Task goal -
Repeat the data exactly, so that every line matches the original.

Extracted records -
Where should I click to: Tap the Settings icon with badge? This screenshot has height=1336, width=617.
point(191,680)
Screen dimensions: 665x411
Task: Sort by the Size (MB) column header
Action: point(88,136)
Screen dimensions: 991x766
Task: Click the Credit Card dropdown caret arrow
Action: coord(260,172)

Worked solution -
Where should I click to: Tap the Settings icon with badge? This screenshot has height=1336, width=617.
point(191,680)
Screen dimensions: 665x411
Task: Sort by the Size (MB) column header
Action: point(88,136)
Screen dimensions: 991x766
Task: Click the Credit Card dropdown caret arrow
Action: coord(260,172)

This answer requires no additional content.